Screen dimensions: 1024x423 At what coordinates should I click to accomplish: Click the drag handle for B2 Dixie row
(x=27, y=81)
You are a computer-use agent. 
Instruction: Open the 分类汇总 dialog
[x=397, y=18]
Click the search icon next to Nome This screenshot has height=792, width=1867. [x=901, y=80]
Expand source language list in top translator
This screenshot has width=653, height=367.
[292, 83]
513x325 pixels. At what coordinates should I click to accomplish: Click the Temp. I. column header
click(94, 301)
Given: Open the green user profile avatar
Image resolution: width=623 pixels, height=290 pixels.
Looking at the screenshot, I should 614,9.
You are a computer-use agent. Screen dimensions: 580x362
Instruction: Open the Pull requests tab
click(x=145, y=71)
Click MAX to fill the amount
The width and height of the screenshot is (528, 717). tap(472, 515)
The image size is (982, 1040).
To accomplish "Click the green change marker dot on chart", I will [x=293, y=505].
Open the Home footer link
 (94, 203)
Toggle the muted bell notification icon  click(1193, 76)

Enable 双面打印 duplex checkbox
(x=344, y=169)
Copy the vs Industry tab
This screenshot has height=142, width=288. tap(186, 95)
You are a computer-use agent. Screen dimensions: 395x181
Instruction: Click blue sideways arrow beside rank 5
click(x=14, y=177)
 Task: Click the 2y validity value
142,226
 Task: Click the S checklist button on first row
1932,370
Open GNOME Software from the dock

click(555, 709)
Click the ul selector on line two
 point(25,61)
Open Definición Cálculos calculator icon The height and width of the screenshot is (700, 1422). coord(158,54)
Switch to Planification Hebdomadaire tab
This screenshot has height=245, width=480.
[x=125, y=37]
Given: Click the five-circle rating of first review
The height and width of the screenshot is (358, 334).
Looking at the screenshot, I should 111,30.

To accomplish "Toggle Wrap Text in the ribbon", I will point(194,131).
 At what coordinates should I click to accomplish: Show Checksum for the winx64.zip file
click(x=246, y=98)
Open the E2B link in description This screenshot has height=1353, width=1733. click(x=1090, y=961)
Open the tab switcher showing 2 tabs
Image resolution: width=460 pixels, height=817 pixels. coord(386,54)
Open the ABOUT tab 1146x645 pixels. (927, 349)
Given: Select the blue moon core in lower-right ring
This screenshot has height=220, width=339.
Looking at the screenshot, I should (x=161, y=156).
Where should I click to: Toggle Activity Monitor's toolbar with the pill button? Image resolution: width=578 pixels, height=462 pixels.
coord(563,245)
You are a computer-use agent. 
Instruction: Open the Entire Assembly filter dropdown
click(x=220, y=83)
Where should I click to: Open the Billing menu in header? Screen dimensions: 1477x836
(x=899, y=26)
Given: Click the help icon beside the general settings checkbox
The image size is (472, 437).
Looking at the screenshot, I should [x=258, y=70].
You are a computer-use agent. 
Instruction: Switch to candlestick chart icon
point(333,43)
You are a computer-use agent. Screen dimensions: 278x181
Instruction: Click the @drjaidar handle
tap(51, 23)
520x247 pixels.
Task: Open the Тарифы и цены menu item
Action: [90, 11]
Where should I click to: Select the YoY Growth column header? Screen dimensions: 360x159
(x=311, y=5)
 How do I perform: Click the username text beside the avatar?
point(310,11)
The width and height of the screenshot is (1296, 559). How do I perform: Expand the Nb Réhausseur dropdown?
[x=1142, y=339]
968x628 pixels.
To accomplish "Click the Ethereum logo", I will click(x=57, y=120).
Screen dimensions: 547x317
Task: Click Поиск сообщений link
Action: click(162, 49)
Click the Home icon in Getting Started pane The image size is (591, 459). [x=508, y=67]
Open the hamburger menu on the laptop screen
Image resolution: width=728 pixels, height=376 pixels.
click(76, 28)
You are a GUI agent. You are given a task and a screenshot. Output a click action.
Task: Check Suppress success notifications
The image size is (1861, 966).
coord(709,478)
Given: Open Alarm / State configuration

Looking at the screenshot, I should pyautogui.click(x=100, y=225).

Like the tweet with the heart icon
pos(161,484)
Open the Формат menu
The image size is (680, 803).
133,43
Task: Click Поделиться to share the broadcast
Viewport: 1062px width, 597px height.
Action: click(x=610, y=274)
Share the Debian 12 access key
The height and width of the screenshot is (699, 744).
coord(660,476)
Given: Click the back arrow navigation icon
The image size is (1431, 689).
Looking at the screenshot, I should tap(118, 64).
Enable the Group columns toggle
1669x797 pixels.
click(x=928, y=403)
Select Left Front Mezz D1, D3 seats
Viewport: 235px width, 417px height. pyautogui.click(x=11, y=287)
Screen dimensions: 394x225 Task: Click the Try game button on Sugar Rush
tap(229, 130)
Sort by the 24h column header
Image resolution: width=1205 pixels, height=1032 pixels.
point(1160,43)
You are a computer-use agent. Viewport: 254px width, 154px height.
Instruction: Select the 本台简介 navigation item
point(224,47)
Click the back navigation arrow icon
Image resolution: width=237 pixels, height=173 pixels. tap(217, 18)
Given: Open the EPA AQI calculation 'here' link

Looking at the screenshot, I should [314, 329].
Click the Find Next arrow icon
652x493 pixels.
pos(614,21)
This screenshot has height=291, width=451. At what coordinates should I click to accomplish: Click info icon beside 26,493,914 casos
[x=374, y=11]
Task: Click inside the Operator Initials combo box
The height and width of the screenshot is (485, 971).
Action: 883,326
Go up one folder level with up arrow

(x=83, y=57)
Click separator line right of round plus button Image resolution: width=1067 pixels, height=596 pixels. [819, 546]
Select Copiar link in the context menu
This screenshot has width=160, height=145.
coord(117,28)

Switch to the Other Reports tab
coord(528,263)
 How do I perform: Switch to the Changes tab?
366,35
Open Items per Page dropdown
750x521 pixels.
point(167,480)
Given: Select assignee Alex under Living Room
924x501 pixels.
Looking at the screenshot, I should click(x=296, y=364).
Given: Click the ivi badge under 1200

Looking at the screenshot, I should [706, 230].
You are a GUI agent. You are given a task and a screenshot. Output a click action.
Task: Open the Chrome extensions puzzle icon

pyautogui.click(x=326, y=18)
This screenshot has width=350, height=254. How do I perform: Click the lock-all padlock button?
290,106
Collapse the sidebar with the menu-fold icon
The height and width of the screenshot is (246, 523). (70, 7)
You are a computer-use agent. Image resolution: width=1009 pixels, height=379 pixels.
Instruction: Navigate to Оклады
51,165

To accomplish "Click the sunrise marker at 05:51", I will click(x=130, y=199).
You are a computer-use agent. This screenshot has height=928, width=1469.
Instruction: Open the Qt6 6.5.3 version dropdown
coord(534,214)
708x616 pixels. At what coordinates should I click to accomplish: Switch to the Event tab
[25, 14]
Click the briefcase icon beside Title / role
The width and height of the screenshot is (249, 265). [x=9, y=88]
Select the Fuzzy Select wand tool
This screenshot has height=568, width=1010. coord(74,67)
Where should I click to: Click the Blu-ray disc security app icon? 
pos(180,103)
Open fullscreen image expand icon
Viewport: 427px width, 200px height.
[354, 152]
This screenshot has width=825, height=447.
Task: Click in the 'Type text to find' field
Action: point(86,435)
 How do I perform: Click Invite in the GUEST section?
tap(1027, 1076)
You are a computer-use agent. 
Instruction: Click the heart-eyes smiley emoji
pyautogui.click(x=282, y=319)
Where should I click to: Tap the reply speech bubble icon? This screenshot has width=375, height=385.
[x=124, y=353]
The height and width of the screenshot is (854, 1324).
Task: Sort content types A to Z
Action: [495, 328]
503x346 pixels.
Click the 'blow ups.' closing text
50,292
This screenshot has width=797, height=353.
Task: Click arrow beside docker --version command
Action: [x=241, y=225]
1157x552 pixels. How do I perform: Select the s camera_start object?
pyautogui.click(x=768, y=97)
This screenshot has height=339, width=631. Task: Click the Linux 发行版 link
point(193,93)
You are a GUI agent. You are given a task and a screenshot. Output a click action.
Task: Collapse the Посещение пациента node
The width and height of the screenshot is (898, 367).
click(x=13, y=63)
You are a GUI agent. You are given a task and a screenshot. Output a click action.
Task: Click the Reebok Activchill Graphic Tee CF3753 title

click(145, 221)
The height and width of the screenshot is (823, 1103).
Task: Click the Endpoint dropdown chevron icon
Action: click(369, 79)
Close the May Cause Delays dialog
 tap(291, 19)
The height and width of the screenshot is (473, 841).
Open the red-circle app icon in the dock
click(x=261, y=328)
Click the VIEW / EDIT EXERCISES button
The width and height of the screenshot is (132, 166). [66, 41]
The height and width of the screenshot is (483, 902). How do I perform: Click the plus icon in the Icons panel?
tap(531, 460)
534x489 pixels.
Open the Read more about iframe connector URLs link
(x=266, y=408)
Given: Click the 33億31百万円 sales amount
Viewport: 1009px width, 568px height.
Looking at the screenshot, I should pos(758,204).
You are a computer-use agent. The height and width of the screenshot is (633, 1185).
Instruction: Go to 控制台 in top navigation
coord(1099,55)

**AIM OF THE TASK**: Reproduce the stretch of the listing above from the line containing "Select Left Front Mezz D1, D3 seats" through the line containing "(x=83, y=57)", both included, with no changes.

**ANSWER**:
Select Left Front Mezz D1, D3 seats
Viewport: 235px width, 417px height. pyautogui.click(x=11, y=287)
Screen dimensions: 394x225 Task: Click the Try game button on Sugar Rush
tap(229, 130)
Sort by the 24h column header
Image resolution: width=1205 pixels, height=1032 pixels.
point(1160,43)
You are a computer-use agent. Viewport: 254px width, 154px height.
Instruction: Select the 本台简介 navigation item
point(224,47)
Click the back navigation arrow icon
Image resolution: width=237 pixels, height=173 pixels. tap(217, 18)
Given: Open the EPA AQI calculation 'here' link

Looking at the screenshot, I should [314, 329].
Click the Find Next arrow icon
652x493 pixels.
pos(614,21)
This screenshot has height=291, width=451. At what coordinates should I click to accomplish: Click info icon beside 26,493,914 casos
[x=374, y=11]
Task: Click inside the Operator Initials combo box
The height and width of the screenshot is (485, 971).
Action: 883,326
Go up one folder level with up arrow

(x=83, y=57)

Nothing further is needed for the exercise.